Patients with 45,X/46,XY mosaicism were selected from the Belgian Registry for Growth and Puberty problems and via the multidisciplinary clinic for disorders of sexual development.

Patients

Eighteen patients were included: 8 raised as females (F) and 10 as males (M).

Intervention

Complete cardiac examination with blood pressure measurement, ECG, echocardiography and MRI.

Main Outcome Measurement

Cardiac parameters were registered for both groups. In a second phase, clinical features and external masculinisation score (EMS) were retrospectively collected from the medical files.

Results

A structural heart defect was diagnosed before inclusion in 1 F with coarctation and 1 M with spontaneously closed VSD. A bicuspid aortic valve was found in 8 (3 F, 5 M). Dilation of the ascending aorta was present in 4 M and was severe in 2 young boys. QTc was prolonged in 3 F and 2 M.

Conclusion

Males with 45,X/46,XY mosaicism have similar cardiovascular pathology as 45,X/46,XY females. Dilation of the ascending aorta can be important, also in males. We advise cardiac screening and life-long monitoring in all males with 45,X/46,XY mosaicism according to the existing guidelines for Turner syndrome.

Introduction

Turner syndrome (TS) is a genetic disorder, occurring in approximately 50 per 100 000 live born girls [1]. Monosomy X is present in about 50% of the cases. The remaining have a mosaic karyotype, consisting of a 45,X cell line in combination with at least one of the following : 46,XX (or variants), 47,XXX (or variants), or a whole or partial Y chromosome [1], [2]. Cardinal features of TS include reduced final height and gonadal failure. Diabetes, hypothyroidism, hearing disorders, scoliosis, renal abnormalities and neurocognitive disorders are frequently associated pathologies [3]. Compared to the normal population, morbidity and mortality are high, circulatory disease accounting for the greatest excess mortality [4][6]. Structural heart defects are found in one fourth to half of the Turner patients and involve mainly the left side of the heart. Bicuspid aortic valve, coarctation aortae and dilation of the ascending aorta are the most common [3], [7][9]. Hypertension occurs in about half of the patients [10], [11]. Current guidelines advocate systematic and repeated cardiac screening in all Turner patients [12].

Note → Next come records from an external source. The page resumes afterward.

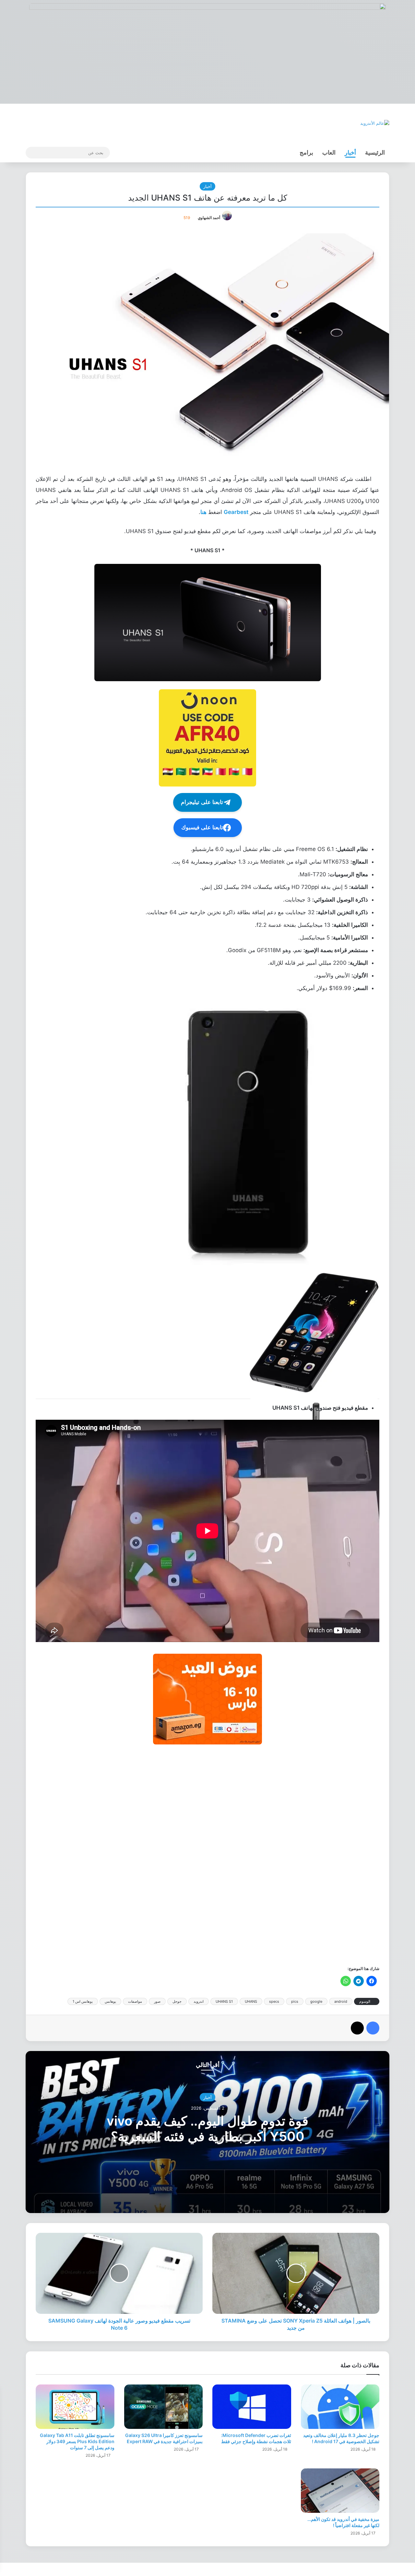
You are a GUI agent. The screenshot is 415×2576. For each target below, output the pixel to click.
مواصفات (135, 2001)
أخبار (350, 152)
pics (294, 2001)
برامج (306, 152)
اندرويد (199, 2001)
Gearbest (236, 512)
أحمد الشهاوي (209, 217)
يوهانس (110, 2001)
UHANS (251, 2001)
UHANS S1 (224, 2001)
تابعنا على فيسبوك (202, 827)
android (340, 2001)
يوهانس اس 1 (83, 2001)
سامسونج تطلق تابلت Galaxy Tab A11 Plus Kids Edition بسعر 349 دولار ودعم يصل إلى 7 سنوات (77, 2441)
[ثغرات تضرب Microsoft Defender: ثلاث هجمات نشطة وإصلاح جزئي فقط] (251, 2406)
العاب (329, 152)
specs (274, 2001)
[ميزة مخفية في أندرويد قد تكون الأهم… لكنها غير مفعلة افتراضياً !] (340, 2490)
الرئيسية (375, 152)
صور (157, 2001)
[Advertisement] (207, 1854)
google (316, 2001)
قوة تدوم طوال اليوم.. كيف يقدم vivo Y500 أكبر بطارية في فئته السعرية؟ (207, 2128)
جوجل (177, 2001)
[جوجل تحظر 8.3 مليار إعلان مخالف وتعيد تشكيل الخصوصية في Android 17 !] (340, 2406)
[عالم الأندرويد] (374, 123)
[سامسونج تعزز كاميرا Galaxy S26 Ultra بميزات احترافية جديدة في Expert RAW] (163, 2406)
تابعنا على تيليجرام (202, 802)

In about 6% of TS girls, 45,X/46,XY mosaicism is documented [13]. On the other hand, sex chromosome mosaicism (45,X/46,XY and variants) is sometimes diagnosed in apparently normal males presenting at infertility clinics, in boys consulting for short stature or in neonates born with genital ambiguity [14], [15]. Some male patients show stigmata typically associated with TS, e.g. short stature, renal pathology and coarctation [15]. To our knowledge, no data exist on the frequency and nature of cardiovascular pathology in males with 45,X/46,XY.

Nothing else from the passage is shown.